Asthma treatments

Asthma treatment involves working with your doctor to create an asthma management plan, taking asthma medicines as needed, avoiding asthma triggers where possible and following lifestyle advice.

Asthma action plans

If you have asthma, you should have your own written asthma plan, devised in conjunction with your doctor.

This will help you to manage your asthma and identify when your asthma is getting worse by recognising your symptoms, understanding your peak flow readings and understanding your asthma medicines.
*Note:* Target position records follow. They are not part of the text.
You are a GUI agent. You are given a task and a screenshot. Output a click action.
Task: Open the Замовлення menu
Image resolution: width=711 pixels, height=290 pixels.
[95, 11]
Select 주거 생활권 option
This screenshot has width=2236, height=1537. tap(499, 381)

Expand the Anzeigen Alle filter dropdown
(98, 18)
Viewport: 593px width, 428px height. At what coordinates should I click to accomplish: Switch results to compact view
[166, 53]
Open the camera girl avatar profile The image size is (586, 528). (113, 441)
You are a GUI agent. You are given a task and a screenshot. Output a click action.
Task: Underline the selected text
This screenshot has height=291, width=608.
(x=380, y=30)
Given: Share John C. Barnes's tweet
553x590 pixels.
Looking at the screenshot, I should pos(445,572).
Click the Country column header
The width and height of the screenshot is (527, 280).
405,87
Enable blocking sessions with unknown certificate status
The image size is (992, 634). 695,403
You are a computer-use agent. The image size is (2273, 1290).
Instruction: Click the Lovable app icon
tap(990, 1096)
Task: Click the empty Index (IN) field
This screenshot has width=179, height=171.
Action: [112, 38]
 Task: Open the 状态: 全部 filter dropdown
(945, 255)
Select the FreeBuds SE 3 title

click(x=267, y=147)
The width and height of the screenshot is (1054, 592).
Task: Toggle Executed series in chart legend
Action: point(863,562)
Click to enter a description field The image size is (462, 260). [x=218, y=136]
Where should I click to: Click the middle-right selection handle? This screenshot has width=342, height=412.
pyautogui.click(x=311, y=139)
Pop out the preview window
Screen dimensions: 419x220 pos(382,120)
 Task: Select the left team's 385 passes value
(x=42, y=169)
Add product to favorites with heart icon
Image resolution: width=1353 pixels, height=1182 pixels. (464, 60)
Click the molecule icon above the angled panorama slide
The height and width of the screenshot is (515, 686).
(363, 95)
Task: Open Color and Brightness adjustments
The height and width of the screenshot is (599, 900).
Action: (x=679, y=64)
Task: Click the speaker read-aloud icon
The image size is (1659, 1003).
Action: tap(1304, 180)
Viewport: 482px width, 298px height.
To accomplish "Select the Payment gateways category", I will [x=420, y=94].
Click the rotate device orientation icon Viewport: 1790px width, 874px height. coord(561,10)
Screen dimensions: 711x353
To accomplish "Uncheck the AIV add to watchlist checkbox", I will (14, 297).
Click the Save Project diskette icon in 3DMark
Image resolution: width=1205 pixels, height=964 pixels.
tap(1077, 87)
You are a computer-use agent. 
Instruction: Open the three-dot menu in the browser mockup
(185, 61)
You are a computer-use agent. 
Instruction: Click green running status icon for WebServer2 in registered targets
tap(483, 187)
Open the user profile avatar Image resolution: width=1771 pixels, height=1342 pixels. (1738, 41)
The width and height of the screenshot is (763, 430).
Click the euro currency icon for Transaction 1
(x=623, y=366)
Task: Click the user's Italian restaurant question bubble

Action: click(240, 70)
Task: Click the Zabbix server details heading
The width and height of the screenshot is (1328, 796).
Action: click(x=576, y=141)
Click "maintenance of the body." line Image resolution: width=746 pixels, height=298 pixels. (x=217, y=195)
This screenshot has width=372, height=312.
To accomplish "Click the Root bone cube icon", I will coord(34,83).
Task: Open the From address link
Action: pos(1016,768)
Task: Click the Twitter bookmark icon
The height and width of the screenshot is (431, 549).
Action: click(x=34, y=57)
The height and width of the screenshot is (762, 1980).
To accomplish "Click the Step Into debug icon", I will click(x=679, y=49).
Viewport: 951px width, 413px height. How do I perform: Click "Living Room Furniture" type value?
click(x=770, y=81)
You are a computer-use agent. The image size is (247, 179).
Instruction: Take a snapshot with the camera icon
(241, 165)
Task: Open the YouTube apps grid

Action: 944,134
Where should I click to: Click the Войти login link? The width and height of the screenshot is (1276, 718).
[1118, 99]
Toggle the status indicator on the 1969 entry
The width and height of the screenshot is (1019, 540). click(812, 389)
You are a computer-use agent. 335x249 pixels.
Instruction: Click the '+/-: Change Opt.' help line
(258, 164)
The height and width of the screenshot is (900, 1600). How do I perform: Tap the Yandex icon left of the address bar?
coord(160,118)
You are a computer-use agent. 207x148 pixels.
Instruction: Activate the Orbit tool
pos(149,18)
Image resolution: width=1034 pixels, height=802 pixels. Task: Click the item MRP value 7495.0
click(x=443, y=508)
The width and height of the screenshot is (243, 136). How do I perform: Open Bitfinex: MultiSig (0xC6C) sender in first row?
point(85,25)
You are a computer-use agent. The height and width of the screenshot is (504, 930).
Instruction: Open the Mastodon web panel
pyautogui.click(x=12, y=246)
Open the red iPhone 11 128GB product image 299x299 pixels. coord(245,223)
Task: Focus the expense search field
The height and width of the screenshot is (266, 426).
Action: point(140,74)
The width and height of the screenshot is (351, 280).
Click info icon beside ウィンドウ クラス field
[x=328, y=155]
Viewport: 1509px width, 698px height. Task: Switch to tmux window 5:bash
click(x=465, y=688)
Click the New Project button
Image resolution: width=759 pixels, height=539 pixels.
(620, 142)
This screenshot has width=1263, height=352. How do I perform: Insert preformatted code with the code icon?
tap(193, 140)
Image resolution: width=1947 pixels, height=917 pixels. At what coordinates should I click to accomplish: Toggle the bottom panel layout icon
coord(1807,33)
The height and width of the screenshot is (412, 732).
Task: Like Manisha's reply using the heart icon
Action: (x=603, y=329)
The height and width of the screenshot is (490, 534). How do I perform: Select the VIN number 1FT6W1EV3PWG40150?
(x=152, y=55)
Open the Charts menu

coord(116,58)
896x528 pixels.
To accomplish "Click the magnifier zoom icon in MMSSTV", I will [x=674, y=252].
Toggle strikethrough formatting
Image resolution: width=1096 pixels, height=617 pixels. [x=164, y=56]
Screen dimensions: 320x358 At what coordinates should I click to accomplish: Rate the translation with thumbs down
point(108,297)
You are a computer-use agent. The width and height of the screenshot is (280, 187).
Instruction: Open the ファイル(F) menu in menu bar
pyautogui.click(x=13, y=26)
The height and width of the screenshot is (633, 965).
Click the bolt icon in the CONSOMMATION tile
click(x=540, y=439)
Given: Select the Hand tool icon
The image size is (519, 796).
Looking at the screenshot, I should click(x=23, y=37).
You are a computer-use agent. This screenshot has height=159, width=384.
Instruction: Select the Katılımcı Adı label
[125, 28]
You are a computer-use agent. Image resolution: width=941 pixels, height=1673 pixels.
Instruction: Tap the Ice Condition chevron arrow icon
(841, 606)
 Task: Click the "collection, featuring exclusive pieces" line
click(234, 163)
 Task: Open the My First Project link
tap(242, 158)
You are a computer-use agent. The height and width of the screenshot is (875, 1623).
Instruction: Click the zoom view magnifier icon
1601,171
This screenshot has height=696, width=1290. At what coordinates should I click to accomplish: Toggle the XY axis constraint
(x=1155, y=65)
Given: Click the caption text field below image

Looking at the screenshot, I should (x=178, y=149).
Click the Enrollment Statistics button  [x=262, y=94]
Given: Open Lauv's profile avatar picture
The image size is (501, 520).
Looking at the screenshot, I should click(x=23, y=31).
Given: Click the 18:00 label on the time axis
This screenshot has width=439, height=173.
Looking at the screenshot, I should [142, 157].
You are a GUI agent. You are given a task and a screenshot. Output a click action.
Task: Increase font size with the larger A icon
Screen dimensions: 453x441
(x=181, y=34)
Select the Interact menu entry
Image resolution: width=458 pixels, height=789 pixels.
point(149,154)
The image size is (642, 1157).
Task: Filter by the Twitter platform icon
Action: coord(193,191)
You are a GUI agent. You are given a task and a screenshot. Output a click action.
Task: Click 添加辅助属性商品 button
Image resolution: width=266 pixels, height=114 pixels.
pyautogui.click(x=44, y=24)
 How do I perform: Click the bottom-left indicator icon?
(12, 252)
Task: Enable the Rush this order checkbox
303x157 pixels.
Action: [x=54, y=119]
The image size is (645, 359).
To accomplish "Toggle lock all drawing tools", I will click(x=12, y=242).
The asthma action plan should also help you to recognise when you need to adjust your asthma medications, when to contact your doctor and when to go directly to hospital. It should be reviewed with your doctor yearly and whenever there is a change in your asthma treatment.

Medicines for asthma

Medicines for asthma are divided primarily into:

  • relievers; and
  • preventers.

Most asthma medicines are delivered by an inhaler device, although some are available in tablet or liquid form, or for people in hospital, by injection.

Relievers

Relievers are medicines that are also known as bronchodilators because they help to open up the airways, helping you to breathe more easily when you're having difficulty. In general, relievers should be used on an ‘as-needed’ basis for the relief of asthma symptoms. However, if you get exercise-induced asthma, your doctor might recommend that you inhale one or 2 measured doses of your reliever before exercise.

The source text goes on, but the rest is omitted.